- _Excerpt_
- - -

Top Things to Know: Cardiomyopathy in Children Classification and Diagnosis

Published: May 28, 2019

  1. The classification and causes of cardiomyopathies presenting during the neonatal period, in infancy, childhood, and adolescence have some overlap with adult onset cardiomyopathies but in many cases, have very different causes, risk factors and course, making the classification different than in adult onset cardiomyopathy.
  2. Cardiomyopathies result in some of the worst pediatric cardiology outcomes, as nearly 40 percent of children who present with symptomatic cardiomyopathy receive a heart transplant or die within the first 2 years after diagnosis.
  3. The complex interactions among genetics, environmental factors and the response to myocardial injury in pediatric cardiomyopathies are becoming elucidated through basic, translational and clinical research.
  4. Genetic etiology can be important for understanding prognosis and has the potential to result in “personalized” medical care. A medical genetics evaluation is important for correct diagnosis and disease-specific prognosis and management.
  5. Indications for genetic testing should include determining the etiology of cardiomyopathy, predicting the clinical course and severity, screening first-degree relatives, and determining recurrence risk. Before genetic testing, comprehensive genetic counseling and a complete family pedigree can provide a framework for understanding the scope and implications of testing.

- - -

- _Given information_
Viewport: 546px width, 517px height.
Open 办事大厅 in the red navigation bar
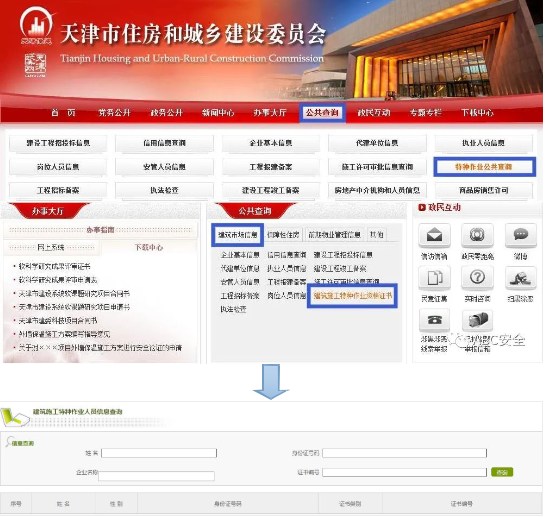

- - -

- _Activity 1_
Quote the passage of the pediatric cardiomyopathy text that begins with the words containing "Top Things to" and ends with "and clinical research.", copying it word for word.
- _Activity 2_
Continue the text on cardiomyopathy in children from the point where it stops.

- _Answer area 1_
Top Things to Know: Cardiomyopathy in Children Classification and Diagnosis

Published: May 28, 2019

  1. The classification and causes of cardiomyopathies presenting during the neonatal period, in infancy, childhood, and adolescence have some overlap with adult onset cardiomyopathies but in many cases, have very different causes, risk factors and course, making the classification different than in adult onset cardiomyopathy.
  2. Cardiomyopathies result in some of the worst pediatric cardiology outcomes, as nearly 40 percent of children who present with symptomatic cardiomyopathy receive a heart transplant or die within the first 2 years after diagnosis.
  3. The complex interactions among genetics, environmental factors and the response to myocardial injury in pediatric cardiomyopathies are becoming elucidated through basic, translational and clinical research.

- _Answer area 2_
  6. Genetic testing should first be performed in the individual known to have a specific cardiomyopathy phenotype and should be informed by the child’s overall presentation, with a detailed examination looking for dysmorphic features, muscle weakness, scoliosis, or specific laboratory findings.
  7. The variety of etiologies in the different cardiomyopathies in children is large and their frequency during childhood is not well delineated.
  8. A thorough history, physical examination, detailed cardiac imaging, and attention to possible extra-cardiovascular abnormalities can aid the diagnostic evaluation. This is particularly relevant to infants where the early manifestation of cardiomyopathy and the lack of chronology to allow the underlying disease to evolve and declare itself may necessitate more comprehensive evaluation
  9. The authors suggest the classification of cardiomyopathy in children should follow a morpho-functional approach with a hierarchy that starts at the top with the structural and functional phenotype familiar to the practicing cardiologist. Genetic and non-genetic etiologies should be subcategorized.
  10. This statement provides a current perspective of the state of cardiomyopathy in children to illustrate what is known and where knowledge gaps exist for future discovery.

Citation


Lipshultz SE, Law YM, Asante-Korang A, Austin ED, Dipchand AI, Everitt MD, Hsu DT, Lin KY, Price JF, Wilkinson JD, Colan SD, on behalf of the American Heart Association Council on Lifelong Congenital Heart Disease and Heart Health in the Young, Council on Clinical Cardiology, and Council on Genomic and Precision Medicine. Cardiomyopathy in children: classification and diagnosis: a scientific statement from the American Heart Association [published online ahead of print May 28, 2019]. Circulation. doi: 10.1161/CIR.0000000000000682.